- MATERIAL TO PROCESS -

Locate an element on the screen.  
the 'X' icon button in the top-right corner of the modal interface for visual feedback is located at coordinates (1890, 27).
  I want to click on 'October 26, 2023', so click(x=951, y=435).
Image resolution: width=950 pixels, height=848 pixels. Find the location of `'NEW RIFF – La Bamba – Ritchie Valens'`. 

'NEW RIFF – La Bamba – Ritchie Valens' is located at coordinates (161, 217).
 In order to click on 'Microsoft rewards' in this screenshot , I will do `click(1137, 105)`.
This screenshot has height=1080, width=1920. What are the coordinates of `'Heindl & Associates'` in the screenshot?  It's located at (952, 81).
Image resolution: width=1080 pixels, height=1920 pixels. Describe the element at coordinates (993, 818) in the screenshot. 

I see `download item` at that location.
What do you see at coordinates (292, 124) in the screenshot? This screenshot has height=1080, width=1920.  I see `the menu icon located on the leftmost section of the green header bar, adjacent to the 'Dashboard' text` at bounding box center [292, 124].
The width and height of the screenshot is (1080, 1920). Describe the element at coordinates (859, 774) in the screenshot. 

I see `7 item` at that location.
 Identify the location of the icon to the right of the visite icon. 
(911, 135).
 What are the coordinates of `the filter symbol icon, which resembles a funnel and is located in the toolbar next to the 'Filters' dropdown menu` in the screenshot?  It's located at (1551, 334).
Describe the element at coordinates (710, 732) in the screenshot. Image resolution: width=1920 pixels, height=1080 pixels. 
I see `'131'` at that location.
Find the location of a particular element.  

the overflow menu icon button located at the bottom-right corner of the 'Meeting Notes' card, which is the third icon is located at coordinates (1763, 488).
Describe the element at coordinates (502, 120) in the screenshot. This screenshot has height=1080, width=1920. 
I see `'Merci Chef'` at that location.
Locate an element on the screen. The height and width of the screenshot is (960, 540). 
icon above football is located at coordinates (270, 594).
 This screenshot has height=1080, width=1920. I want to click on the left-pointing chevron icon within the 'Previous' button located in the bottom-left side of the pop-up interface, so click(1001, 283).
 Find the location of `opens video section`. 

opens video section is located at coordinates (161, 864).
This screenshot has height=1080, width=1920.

- REQUIRED WORK -
Rewrite the lines above, putting "Identify the element" wherever "Describe the element" appears and keeping everything else unchanged.

- RESULT OF THIS TASK -
Locate an element on the screen.  
the 'X' icon button in the top-right corner of the modal interface for visual feedback is located at coordinates (1890, 27).
  I want to click on 'October 26, 2023', so click(x=951, y=435).
Image resolution: width=950 pixels, height=848 pixels. Find the location of `'NEW RIFF – La Bamba – Ritchie Valens'`. 

'NEW RIFF – La Bamba – Ritchie Valens' is located at coordinates (161, 217).
 In order to click on 'Microsoft rewards' in this screenshot , I will do `click(1137, 105)`.
This screenshot has height=1080, width=1920. What are the coordinates of `'Heindl & Associates'` in the screenshot?  It's located at (952, 81).
Image resolution: width=1080 pixels, height=1920 pixels. Identify the element at coordinates (993, 818) in the screenshot. 

I see `download item` at that location.
What do you see at coordinates (292, 124) in the screenshot? This screenshot has height=1080, width=1920.  I see `the menu icon located on the leftmost section of the green header bar, adjacent to the 'Dashboard' text` at bounding box center [292, 124].
The width and height of the screenshot is (1080, 1920). Identify the element at coordinates (859, 774) in the screenshot. 

I see `7 item` at that location.
 Identify the location of the icon to the right of the visite icon. 
(911, 135).
 What are the coordinates of `the filter symbol icon, which resembles a funnel and is located in the toolbar next to the 'Filters' dropdown menu` in the screenshot?  It's located at (1551, 334).
Identify the element at coordinates (710, 732) in the screenshot. Image resolution: width=1920 pixels, height=1080 pixels. 
I see `'131'` at that location.
Find the location of a particular element.  

the overflow menu icon button located at the bottom-right corner of the 'Meeting Notes' card, which is the third icon is located at coordinates (1763, 488).
Identify the element at coordinates (502, 120) in the screenshot. This screenshot has height=1080, width=1920. 
I see `'Merci Chef'` at that location.
Locate an element on the screen. The height and width of the screenshot is (960, 540). 
icon above football is located at coordinates (270, 594).
 This screenshot has height=1080, width=1920. I want to click on the left-pointing chevron icon within the 'Previous' button located in the bottom-left side of the pop-up interface, so click(1001, 283).
 Find the location of `opens video section`. 

opens video section is located at coordinates (161, 864).
This screenshot has height=1080, width=1920.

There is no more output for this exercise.